Marx öldüğü sırada (1883), daha önce kaleme aldığı Artı-Değer Teorileri (İngilizce: Theories of Surplus Value) (1862-63) adlı el yazmasına dayanarak, kendi döneminin, yani 19. yüzyılın artı değer teorilerinin eleştirel bir tarihi olan Kapital'in IV. cildinin taslağını hazırlamıştı. Filozof Karl Kautsky (1854-1938) Marx'ın artı-değer eleştirisinin kısmi bir baskısını yayınlamış ve daha sonra Artı Değer Teorileri, 1905-1910 (Almanca: Theorien über den Mehrwert) adıyla üç ciltlik tam bir baskı yayınlanmıştır. İlk cilt İngilizce olarak A History of Economic Theories (1952) adıyla yayımlandı.[12] Kautsky'nin baskısının orijinal metni tahrif ettiğini iddia eden Sovyetler Birliği Komünist Partisi, IV. cildi kendi versiyonuyla yayımladı; kendi versiyonları orijinal, düzenlenmemiş materyalden daha fazlasını içeriyordu.[13]

Çeviriler

Kapital'in ilk çeviri yayını Rusya İmparatorluğu'nda Mart 1872'de yapıldı.[14] Fransızca baskısı Ağustos 1872'de[15] ve İngilizce baskısı ise bundan 15 yıl sonra 1887'de yayımlandı.[14] Hatta 1876'da İncil'in tamamının ilk modern Rusça çevirisinden önce yayınlanmıştır.[16]Sosyalizm ve komünizmin zararlı doktrinlerini” yasaklayan Rus sansürüne rağmen, Rus sansürcüler Kapital'i, içeriği “kapitalist sömürünün” hiç yaşanmadığı monarşik Rusya için geçerli olmayan ve “Rusya'da çok az insanın okuyacağı ve daha da azının anlayacağı” gerekçesiyle resmi olarak reddedilen “kesinlikle bilimsel bir politik ekonomi çalışması” olarak değerlendirdiler.

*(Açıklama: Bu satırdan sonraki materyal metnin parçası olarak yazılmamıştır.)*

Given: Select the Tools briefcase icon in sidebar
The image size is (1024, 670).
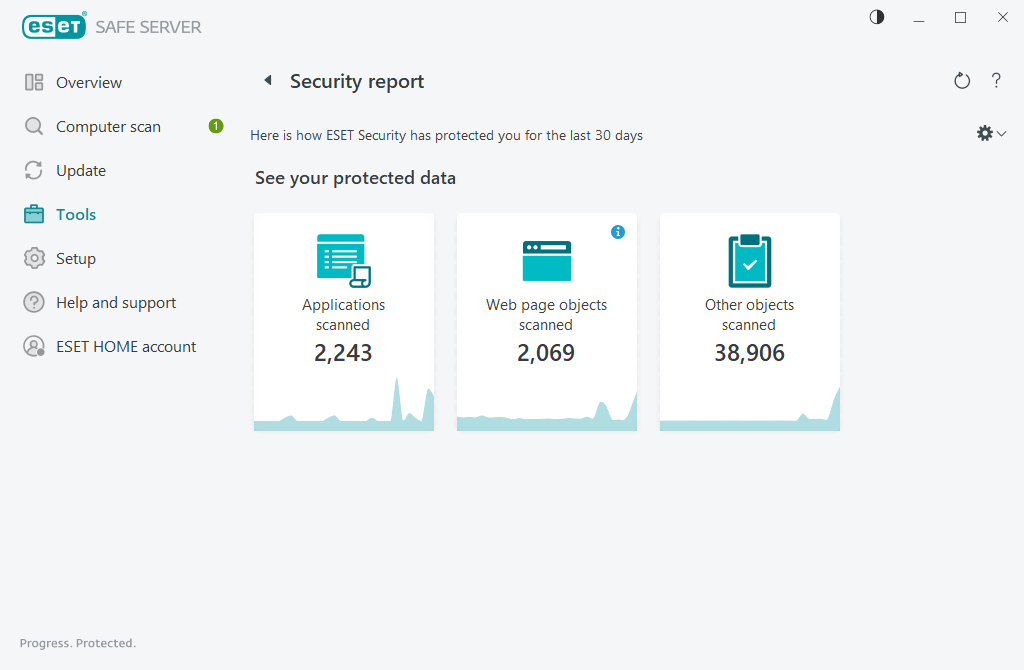Looking at the screenshot, I should 33,214.
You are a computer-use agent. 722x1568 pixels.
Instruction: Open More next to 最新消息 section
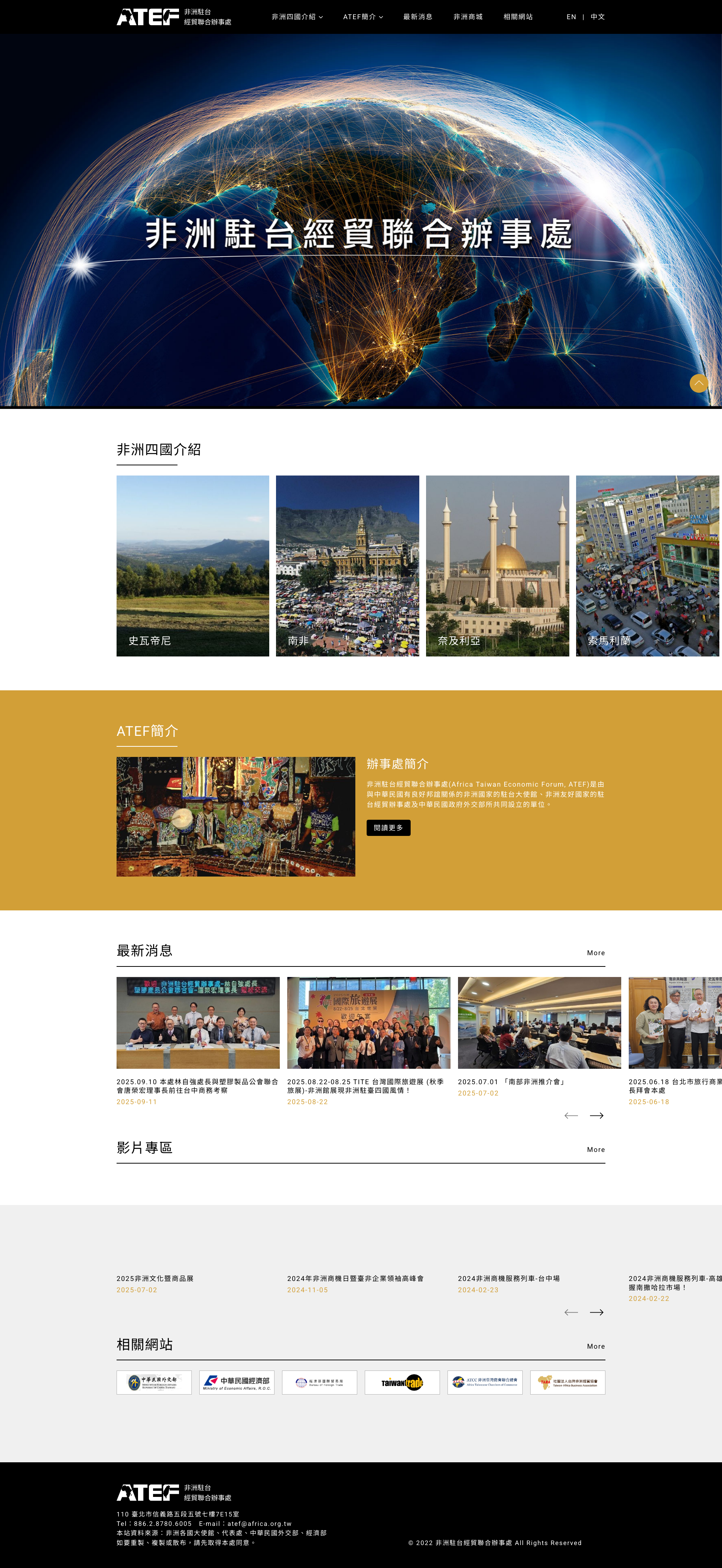(596, 953)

Yine de Marx, Kapital'in “her yerden daha fazla okunduğu ve değer gördüğü” ülkenin Rusya olduğunu kabul etmiştir. Örneğin, Rusça baskı en hızlı satılan baskı olmuş, bir yılda 3.000 kopya satılırken, Almanca baskının 1.000 kopya satması beş yıl sürmüş, dolayısıyla Rusça çeviri Almanca orijinalinden on beş kat daha hızlı satılmıştır.[14] Bu baskı üzerinde kısmen devrimci sosyalist Mikhail Bakunin çalışmış, ancak “ilk bölümün bir kısmını tamamladıktan sonra bırakmış” ve diğerleri arasında Nikolai Danielson ve German Lopatin tarafından tamamlanmıştır.[17]

Marx, Ağustos 1872'den Mayıs 1875'e kadar 44 bölümde ve daha sonra o zamana kadarki en büyük baskı olan on bin kopya ile tek bir eser olarak yayınlanan Fransızca çeviriyi gözden geçirdi, yeniden yazdı ve kontrol etti.[15] Sonunda Marx'ın eseri tüm önemli dillere çevrildi. Marx'ın eserlerinin MEGA II Marx-Engels Gesamtausgabe[18] olarak bilinen nihai eleştirel baskısı, Kapital'in Almanca (sadece ilk cilt Fransızcadır) versiyonunu içermekte ve metinde yapılan tüm versiyon ve değişikliklerin yanı sıra çok kapsamlı bir dipnotlar ve çapraz referanslar dizisini göstermektedir.

2012 yılında Red Quill Books, Kapital'i Capital: In Manga! adıyla manga olarak yayımladı.[19] Manga de Dokuha olarak bilinen 2008 tarihli Japon cep versiyonu Kapital'in genişletilmiş İngilizce çevirisi olan Cilt I'in çizgi roman versiyonudur.[20]

Türkçe çevirileri

Kapital, Türkçeye ilk olarak Osmanlı döneminde Ceride-i Felsefiye dergisinde özetlenerek Sermaye adıyla çevrilmiş, cumhuriyet dönemindeki ilk çevirisi de yine aynı adla 1933'te gerçekleştirilmiştir. Tamamen Türkçeye çevrilmesiyse Prof. Dr. Mehmet Selik tarafından Almanca aslından 1965 yılında yapılmış ve Sol Yayınları tarafından Aralık 1965'te basılmıştır.

Baskı müzayedeleri

Haziran 2016'da, arkadaşı Johann Georg Eccarius adına imzaladığı 1867 tarihli ilk cildin ilk baskısı Londra'da 80.000 ila 120.000 £ arasında bir tahminle açık artırmaya çıkarıldı [21] ve 218.500 Sterlin (yaklaşık 250.000euro) ya satıldı.[22] Bu ithaflı nüshaya günümüzde 1,5 milyon Euro değer biçilmektedir.[23]

Görüşler

Tarihçi Gareth Stedman Jones 2017 yılında Nature adlı bilimsel derginin Books and Arts bölümünde şunları yazmıştır:[24]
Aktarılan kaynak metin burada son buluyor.